For what it's worth, I've been reading and
greatly enjoying "
Kenzan and His Tradition" by Bernard Leach. Published in 1966, this book describes the artistic traditions that informed the practice of Ogata Kenzan who developed a uniquely Japanese approach to ceramic decoration in the late 1600 - early 1700's. The influence and importance of Kenzan's "Tradition" is similar to the breakthroughs in European art by the better-known masters of the Italian renaissance. Leach's argument is that, while being in a completely different form of art, Kenzan's accomplishment of fusing an artistic response to cultural, social, political and religious realities was just as groundbreaking and that it continues to influence how we think and feel. His art changed the world. It accomplished this by the force of Kenzan's integrity and his focus on tradition and his unique sensitivity to the cultural winds that were stirring in his lifetime. In 2004, the Miho Museum near Kyoto held
an exhibition of Kenzan's work, life and times.
And Leach's writing has a completeness and clarity that beautifully describes a very different historical culture. This alone is a good reason to read "Kenzan and His Tradition". It has slowed me down and allowed me to witness the lives of real people unfolding through time. The best parts are the connections he weaves between individuals with many different aims and agendas. Some are theoretical (because this is a work of scholarship) and others are well documented. But what does any of this have to do with my landscape drawings of 21st century suburban Boston?
I include my drawing of some small pine tree trunks with this description of Leach's book because it coincides with my reading and that, if you can be sympathetic enough, it shows the influence Japanese art, or Asian as I barely understand it, has had on my practice at the moment. While being a timeless type of nature study, for me this drawing is a poetic reflection on an exact moment of my existence. I stood in the cold with frozen fingers and produced a drawing of what I looked at. The trees captured a part of my imagination that is too tangled to describe. It was a meditative moment with a specific task that needed to be accomplished. At different times, several people walked by, walking their dogs. We exchanged greetings. The dogs sniffed my offered hand. I drew until it became uncomfortable and went home.

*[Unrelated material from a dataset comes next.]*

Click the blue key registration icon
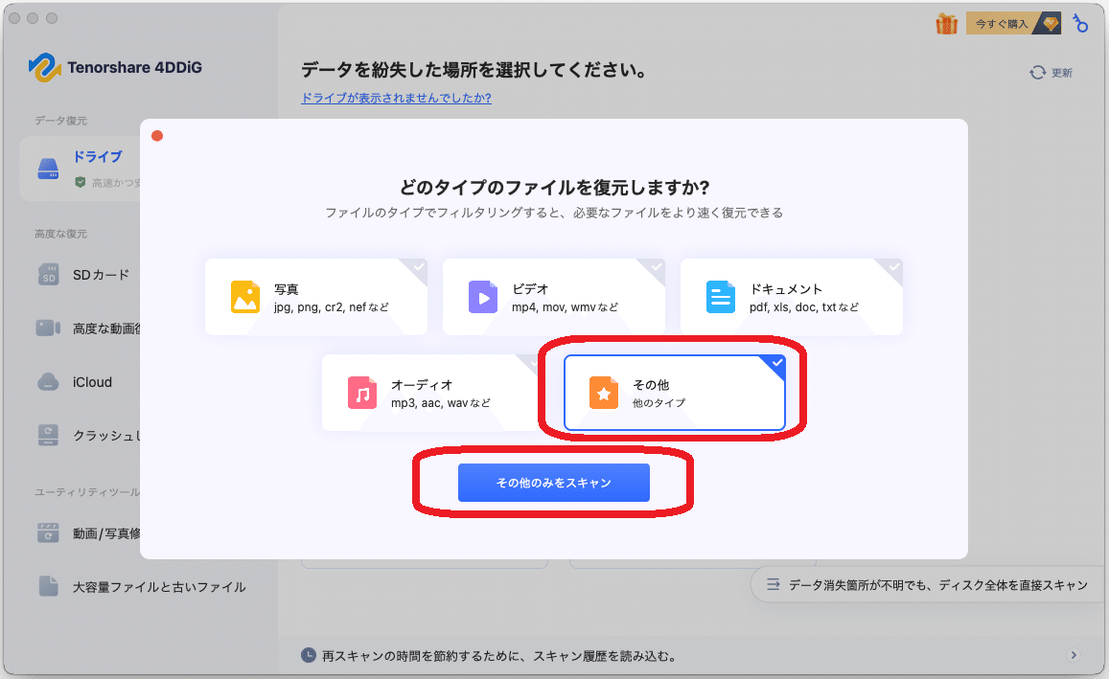The height and width of the screenshot is (679, 1109). (x=1079, y=21)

Why do this? Why do this now? If you must know, it brings me peace and a momentary focus on something that is not imaginary. My thought process whirs along and I observe it while trying to create a reasonable facsimile of what I am looking at. This is what happens when one is making a picture. The drawing hardly matters. After a while it simply becomes a testimony to my having sat with something and regarded it closely and with affection. I think this is a good reason to make Art.